> **PAGE TEXT**:
►
According to Hoyt, before the title is transferred, Francestown will be responsible for paying back the initial bond payment for FES, minus the payments they have made so far.
“The building was built as part of a bond issue where several schools were built at the same time, so what Francestown will have to do is pay back that bond amount, minus what they have paid throughout the years,” Hoyt said.
The town will also have to pay back any capital improvements made to FES over the years.
“An example of that would be something like the fire safety system, which went out last year, and which the district paid for,” Hoyt said. “They will have to pay ConVal back for things like that.”
Hoyt said ConVal Business Administrator Neal Cass is working on the exact dollar amounts of Francestown’s financial obligation to the district at withdrawal.
ConVal and Francestown will also negotiate tuition for Francestown’s older students to attend middle school and high school at ConVal schools.

The road to Francestown’s withdrawal
Established in 1969, the ConVal School District consolidated the towns of Antrim, Bennington, Dublin, Francestown, Greenfield, Hancock, Peterborough, Temple and Sharon into one cooperative school district. At 250 square miles, ConVal is one of the largest districts by area in the state, and the only district to include nine towns.
ConVal has eight elementary schools, with Sharon students attending school in Peterborough since the 1920s. The district with the next-highest number of towns, Kearsarge, has seven towns and four elementary schools.
Over the past 20 years, both ConVal voters, by way of petition warrant articles, and the ConVal School Board have floated various proposals to consolidate schools due to consistently rising taxes, but none of the proposals have been supported by voters.

In fall 2023, the ConVal School District hired an outside consulting firm, Prismatic, to evaluate equity in the district and determine whether students in the district’s schools were receiving the same resources and services at every building. Prismatic recommended that ConVal consolidate the district’s eight elementary schools into four to enable more effective use of resources, staff, and transportation, and ensure children in every building had equal opportunity and access to services.
Prismatic recommended the district close schools in Francestown, Bennington, Dublin and Temple and give families in those towns the option of sending children to one of two neighboring schools. At the time, FES had 42 students, Temple Elementary School had 38 students, Pierce Elementary School in Bennington had 61, and Dublin Consolidated School had 55.

The elementary schools in each town have a capacity of over 200 students.
Following Prismatic’s recommendation to consolidate the elementary schools, ConVal presented a warrant article that would have altered the district’s Articles of Agreement, which specify that each town in the district, except Sharon, maintain an elementary school. If the warrant article had passed, the district could have moved forward with potentially closing the four schools.
In 2025, both Francestown and Dublin presented warrant articles proposing that the towns withdraw from ConVal. In Francestown, 81% of voters approved the warrant article, while just 51% of voters in Dublin approved. Francestown began a second attempt at withdrawal soon after the 2025 elections, while Dublin dropped the effort to withdraw.
A group of Temple residents introduced a petition warrant article for withdrawal at Town Meeting 2025, but the article was later rescinded.
◄
> **INSTRUCTION A**:
Rewrite the records from their first line through the line containing "click(30, 74)", changing "sidebar" to "side panel" and leaving the rest untouched.

> **PROVIDED RECORDS**:
►
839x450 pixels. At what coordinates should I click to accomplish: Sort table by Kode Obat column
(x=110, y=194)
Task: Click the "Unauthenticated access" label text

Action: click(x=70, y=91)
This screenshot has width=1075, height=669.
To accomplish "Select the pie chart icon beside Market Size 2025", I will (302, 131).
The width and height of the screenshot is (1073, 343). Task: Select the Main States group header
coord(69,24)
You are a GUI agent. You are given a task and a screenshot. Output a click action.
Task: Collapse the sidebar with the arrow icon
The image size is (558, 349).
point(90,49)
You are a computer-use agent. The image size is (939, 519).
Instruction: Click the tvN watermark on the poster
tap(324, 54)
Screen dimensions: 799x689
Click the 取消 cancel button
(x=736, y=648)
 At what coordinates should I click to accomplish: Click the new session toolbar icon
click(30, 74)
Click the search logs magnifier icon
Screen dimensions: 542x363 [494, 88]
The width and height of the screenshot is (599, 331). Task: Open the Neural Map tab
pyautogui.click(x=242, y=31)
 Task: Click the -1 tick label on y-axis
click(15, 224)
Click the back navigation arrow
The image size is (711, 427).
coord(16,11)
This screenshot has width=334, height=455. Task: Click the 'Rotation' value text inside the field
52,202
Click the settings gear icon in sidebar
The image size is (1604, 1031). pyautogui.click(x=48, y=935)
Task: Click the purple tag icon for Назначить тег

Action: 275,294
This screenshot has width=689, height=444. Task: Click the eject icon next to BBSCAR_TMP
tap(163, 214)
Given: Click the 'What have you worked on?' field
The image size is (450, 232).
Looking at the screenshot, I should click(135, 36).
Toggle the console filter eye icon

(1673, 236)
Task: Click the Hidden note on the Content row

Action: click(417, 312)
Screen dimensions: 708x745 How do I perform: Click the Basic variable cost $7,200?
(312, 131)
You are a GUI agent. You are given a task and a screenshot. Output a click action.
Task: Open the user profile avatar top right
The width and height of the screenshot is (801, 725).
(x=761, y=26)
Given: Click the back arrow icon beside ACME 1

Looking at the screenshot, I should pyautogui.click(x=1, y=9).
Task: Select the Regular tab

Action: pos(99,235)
◄
> **INSTRUCTION B**:
From the article on Francestown and the ConVal School District, reproduce word for word the passage that opens with "The elementary schools in" and closes with "the four schools.".

> **CORRECT ANSWER A**:
839x450 pixels. At what coordinates should I click to accomplish: Sort table by Kode Obat column
(x=110, y=194)
Task: Click the "Unauthenticated access" label text

Action: click(x=70, y=91)
This screenshot has width=1075, height=669.
To accomplish "Select the pie chart icon beside Market Size 2025", I will (302, 131).
The width and height of the screenshot is (1073, 343). Task: Select the Main States group header
coord(69,24)
You are a GUI agent. You are given a task and a screenshot. Output a click action.
Task: Collapse the side panel with the arrow icon
The image size is (558, 349).
point(90,49)
You are a computer-use agent. The image size is (939, 519).
Instruction: Click the tvN watermark on the poster
tap(324, 54)
Screen dimensions: 799x689
Click the 取消 cancel button
(x=736, y=648)
 At what coordinates should I click to accomplish: Click the new session toolbar icon
click(30, 74)

> **CORRECT ANSWER B**:
The elementary schools in each town have a capacity of over 200 students.
Following Prismatic’s recommendation to consolidate the elementary schools, ConVal presented a warrant article that would have altered the district’s Articles of Agreement, which specify that each town in the district, except Sharon, maintain an elementary school. If the warrant article had passed, the district could have moved forward with potentially closing the four schools.